### RECORDS FOR THIS TASK:
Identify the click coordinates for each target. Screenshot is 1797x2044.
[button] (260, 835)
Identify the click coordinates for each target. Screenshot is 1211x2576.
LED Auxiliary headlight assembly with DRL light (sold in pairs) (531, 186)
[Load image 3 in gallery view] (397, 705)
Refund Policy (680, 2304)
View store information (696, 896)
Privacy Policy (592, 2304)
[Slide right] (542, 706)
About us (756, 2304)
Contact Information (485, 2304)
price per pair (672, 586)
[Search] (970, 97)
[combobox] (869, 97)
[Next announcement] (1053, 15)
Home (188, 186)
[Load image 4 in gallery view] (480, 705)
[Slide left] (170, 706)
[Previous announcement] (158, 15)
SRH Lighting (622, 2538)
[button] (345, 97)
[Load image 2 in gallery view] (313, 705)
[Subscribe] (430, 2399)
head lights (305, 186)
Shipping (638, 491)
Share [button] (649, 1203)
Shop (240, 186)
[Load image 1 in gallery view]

### REQUIREMENT:
What lines of the material above contain "announcement"? Return each of them.

### TASK RESULT:
[Next announcement] (1053, 15)
[Previous announcement] (158, 15)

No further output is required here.